Once asleep, fully monitored, and safely secured in position, the scalp stickers were registered to the frameless stereotactic computer and correlated with the prior day’s MRI images. The scalp incision was planned and the area was shaved, sterilized, and protected from the surrounding areas. The scalp was incised exposing the skull. A high-speed, side-cutting air drill was used to perform the craniotomy directly over the arteriovenous malformation. The dura was opened and the microscope was positioned over the field. Using gentle electrocautery and microscopic suction tips, the AVM was meticulously separated from the surrounding brain. “The key to AVM surgery is patience,” said Dr. Mittler, “The anatomy must first be defined in order to identify and close the remaining arterial feeders. The frameless stereotaxy helps us identify not only the feeders, but the precise location of the previously placed embolization glue. Once the feeders are coagulated and cut, the AVM deflates and is able to be removed.”
The removal of Liam’s AVM proved uneventful. The brain was again inspected, the dura was closed, the bone flap was secured in position with small titanium plates and screws, and the scalp sutured and stapled closed. “Dr.

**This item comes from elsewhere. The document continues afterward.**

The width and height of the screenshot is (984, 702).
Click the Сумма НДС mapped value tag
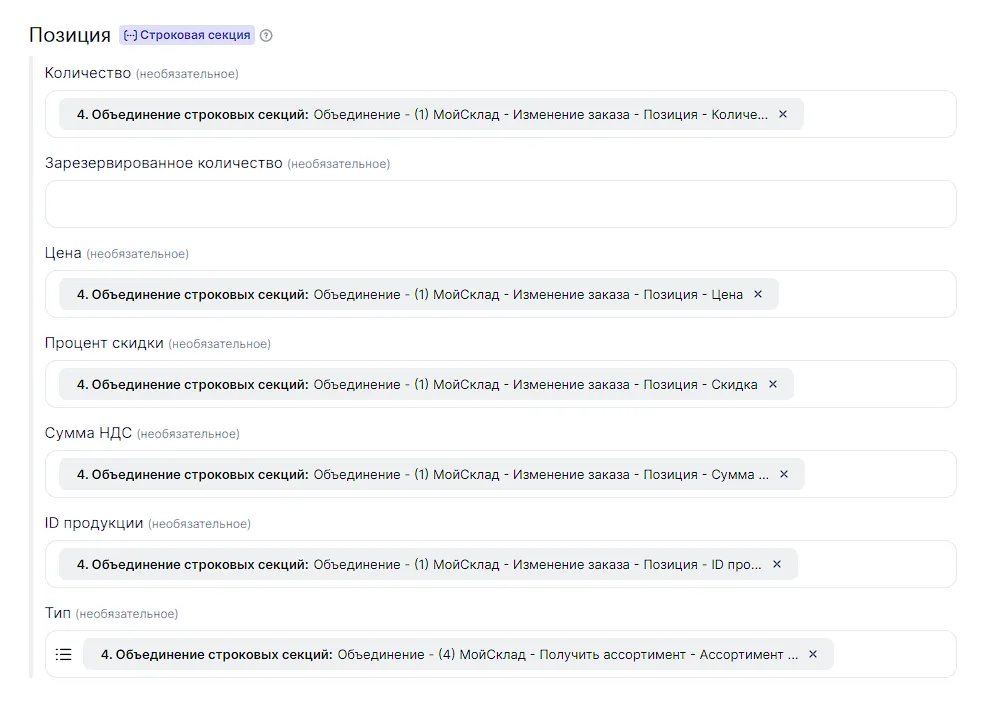pos(420,474)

Mittler appeared with a smile on his face,” recalled Ms. Dalton. “He said that everything had gone exactly as expected, the prognosis was excellent, and Liam was beginning to wake up. We were soon able to see Liam awake and moving everything in the recovery room. Over the next few days he received almost constant attention in the pediatric intensive care unit. We watched as our son continued to improve, and within two days he was walking, eating and laughing like his normal self. We actually took him home straight from the ICU. It was really incredible.” Today, Liam is 14-years-old and able to do everything normal boys do and then some. His mother adds, “We couldn’t be more grateful to the miracle workers at Schneider Children’s Hospital and North Shore.”